February 18, 2019
By Harry Stahl, Solution Architect, Institutional & Wholesale
Many firms put aside the tantalizing promise of digital strategies and AI, reluctantly admitting that without modernizing foundational platforms, there is no groundwork for more transformative change.
But all too often, those modernization programs stall because of the scale and timeline of the work. A program to rip and replace the whole kit is too big for short-term budgets, especially if capex ROI calculations require clear return within quarters rather than years.
Moreover, the real benefits of these programs come only after time, so it’s risky for the business to lock in a long-term program when markets and strategic priorities shift more frequently.
And on a more personal level, it’s daunting for an executive to take on massive cost, disruption, and risk when the payoff may come only to his or her successor. But there are strategies that can help.
Break it down
If you start with a pragmatic, holistic view of both the business architecture and then the technology architecture, you may be able to break this deadlock. By decomposing a monolithic program into more manageable components, you can support near-term growth and business changes, minimize organizational disruption, build flexibility into the program, and – in the process – help meet capex ROI targets.
Let’s break it down further.
First, don’t let the emergence of cool or over-hyped technologies obscure the picture. Instead, look at the problem through a strategic business lens rather than a narrow technology view. Start with the technology you know needs modernization, but also consider who operates it. Then include the systems, groups and third parties that interact with the platform. An information-centric view helps: how does information flow through the ecosystem, including decisions and transformations? User journeys can be an easy way to understand the flow and highlight the value. (These can also act as a guide when executing the modernization program).
Second, don’t let critical problems with one system distract from the macro technology architecture. (You could call this, “Listen to your CIO!”) Map that business view to the systems landscape and look for problem patterns: does the core platform force its data structures, unique processing logic or timing onto other systems?
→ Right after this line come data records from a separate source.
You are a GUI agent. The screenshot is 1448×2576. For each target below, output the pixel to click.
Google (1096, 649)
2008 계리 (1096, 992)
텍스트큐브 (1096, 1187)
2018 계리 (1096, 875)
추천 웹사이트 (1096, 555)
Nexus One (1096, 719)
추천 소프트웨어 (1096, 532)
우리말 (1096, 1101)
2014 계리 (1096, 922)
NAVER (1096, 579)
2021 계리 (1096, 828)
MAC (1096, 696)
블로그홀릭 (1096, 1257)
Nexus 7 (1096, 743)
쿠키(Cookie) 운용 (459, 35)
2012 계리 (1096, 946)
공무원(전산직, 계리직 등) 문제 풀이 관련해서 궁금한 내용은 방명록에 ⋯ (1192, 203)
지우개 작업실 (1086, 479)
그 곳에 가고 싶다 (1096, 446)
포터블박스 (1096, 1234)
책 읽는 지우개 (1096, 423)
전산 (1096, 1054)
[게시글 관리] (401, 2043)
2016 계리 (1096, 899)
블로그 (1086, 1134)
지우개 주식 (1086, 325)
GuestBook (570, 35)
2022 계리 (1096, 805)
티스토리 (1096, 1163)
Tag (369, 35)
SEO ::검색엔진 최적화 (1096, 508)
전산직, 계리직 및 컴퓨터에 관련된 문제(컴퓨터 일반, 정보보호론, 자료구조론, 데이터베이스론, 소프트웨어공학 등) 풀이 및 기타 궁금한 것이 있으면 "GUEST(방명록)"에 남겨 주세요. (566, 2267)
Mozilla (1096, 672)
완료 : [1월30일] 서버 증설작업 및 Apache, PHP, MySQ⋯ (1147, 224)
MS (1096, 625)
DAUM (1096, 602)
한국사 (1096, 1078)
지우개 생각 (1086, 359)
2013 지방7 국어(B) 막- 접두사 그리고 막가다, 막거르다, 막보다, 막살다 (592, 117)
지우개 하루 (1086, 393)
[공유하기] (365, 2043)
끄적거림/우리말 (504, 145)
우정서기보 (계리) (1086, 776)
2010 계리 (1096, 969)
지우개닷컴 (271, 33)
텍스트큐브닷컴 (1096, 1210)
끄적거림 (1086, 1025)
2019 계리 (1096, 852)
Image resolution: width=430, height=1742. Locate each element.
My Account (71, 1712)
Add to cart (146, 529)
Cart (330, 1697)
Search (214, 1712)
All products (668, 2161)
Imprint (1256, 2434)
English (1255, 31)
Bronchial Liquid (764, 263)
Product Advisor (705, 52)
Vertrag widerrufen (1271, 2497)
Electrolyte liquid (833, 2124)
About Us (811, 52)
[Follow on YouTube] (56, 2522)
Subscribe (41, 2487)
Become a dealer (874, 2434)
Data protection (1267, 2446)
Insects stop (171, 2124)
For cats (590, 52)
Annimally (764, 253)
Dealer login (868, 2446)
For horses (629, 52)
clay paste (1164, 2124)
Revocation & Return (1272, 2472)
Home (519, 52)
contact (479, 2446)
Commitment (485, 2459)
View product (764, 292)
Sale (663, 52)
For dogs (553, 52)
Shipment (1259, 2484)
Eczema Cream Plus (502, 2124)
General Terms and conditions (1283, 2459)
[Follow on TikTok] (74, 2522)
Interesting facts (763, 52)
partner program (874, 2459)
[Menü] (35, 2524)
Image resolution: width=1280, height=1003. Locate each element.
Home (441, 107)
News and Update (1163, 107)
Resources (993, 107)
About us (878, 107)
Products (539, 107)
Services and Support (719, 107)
This can lead to data sprawl, rigid processes and brittle integrations that don’t scale or adapt to changes in the business.
Look for ways to layer the architecture to achieve goals that will be familiar to any technology leader: encapsulate core processing capabilities with micro-services, create a shared semantic layer across systems, share capabilities through a common API framework (think about your API strategy), and distinguish processing from user experience. The result: you can deliver functionality through a clean, consistent user experience.
With this architecture in hand, you can move to the third step: look back to the user journeys and then set priorities for the program based on business benefit, reducing technical debt, and feasibility. Then you can build the program around these.
Reduce TCC – total cost of change
What is paradoxical here is that what seems like a big investment to create a clean architecture can actually save cost and time and deliver value earlier, more often, and in more manageable chunks.
It can also improve your ability to adjust to changing priorities. You’ll be able to:
• Run and complete distinct technology initiatives on different timelines
• Minimize the impact of the most radical changes to other areas, across the full development lifecycle, from impact assessment and design, to streamlined testing, release management and upgrades
• Allow more flexibility in deployment options, including cloud strategy
Combined, all of these reduce the cost and time related to accommodating changing requirements and priorities, giving you the ability to adapt more quickly and easily to market and business change.
Of course, there is no magic wand. Some technology modernization simply requires enormous development effort. But if you frame the problem in a smart, constructive way, then programs that looked impossibly disruptive and time-consuming become achievable – and in a timeframe that works for you and your business.
And having taken that huge step towards a full digital strategy, you have the tools and information that you need to experiment with the “fun” new technologies and see where they will have the greatest impact.